Yang Yo-Sep, Yoo Jiyeon, Jeon Juhyeon, Bak Jun Hwi, Shin Jeong-Won, Won Hyuck-Jae, Hwang Hee Sung, Kim Ju Hee, Sim Jaehoon, Kim Nam-Jung
Department of Pharmacy, College of Pharmacy, Kyung Hee University Seoul 02447 Republic of Korea
Department of Biomedical and Pharmaceutical Sciences, Graduate School, College of Pharmacy, Kyung Hee University Seoul 02447 Republic of Korea.
RSC Adv. 2025 Aug 7;15(34):28131-28135. doi: 10.1039/d5ra04628a. eCollection 2025 Aug 1.

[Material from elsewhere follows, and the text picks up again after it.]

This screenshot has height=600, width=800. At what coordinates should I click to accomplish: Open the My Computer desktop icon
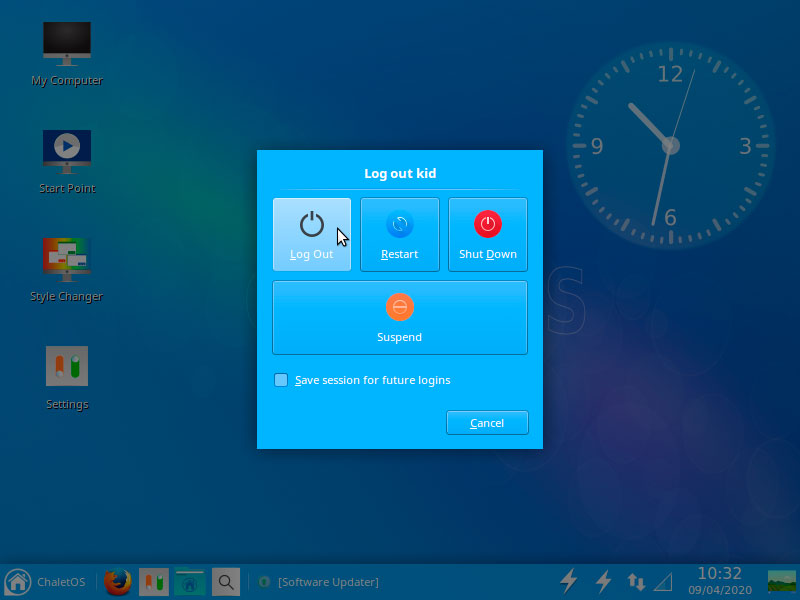pyautogui.click(x=67, y=54)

We report an efficient synthetic approach to 2-arylindoles from indolines a one-step process involving Pd-catalyzed oxidative dehydrogenation and a sequential C2-regioselective Heck-type reaction. The mild reaction conditions, which utilize O as the sole oxidant, show a broad substrate scope and good functional group compatibility.
我们报道了一种从二氢吲哚高效合成2-芳基吲哚的方法,这是一个一步法过程,涉及钯催化的氧化脱氢和连续的C2区域选择性Heck型反应。该温和的反应条件以氧气作为唯一的氧化剂,显示出广泛的底物范围和良好的官能团兼容性。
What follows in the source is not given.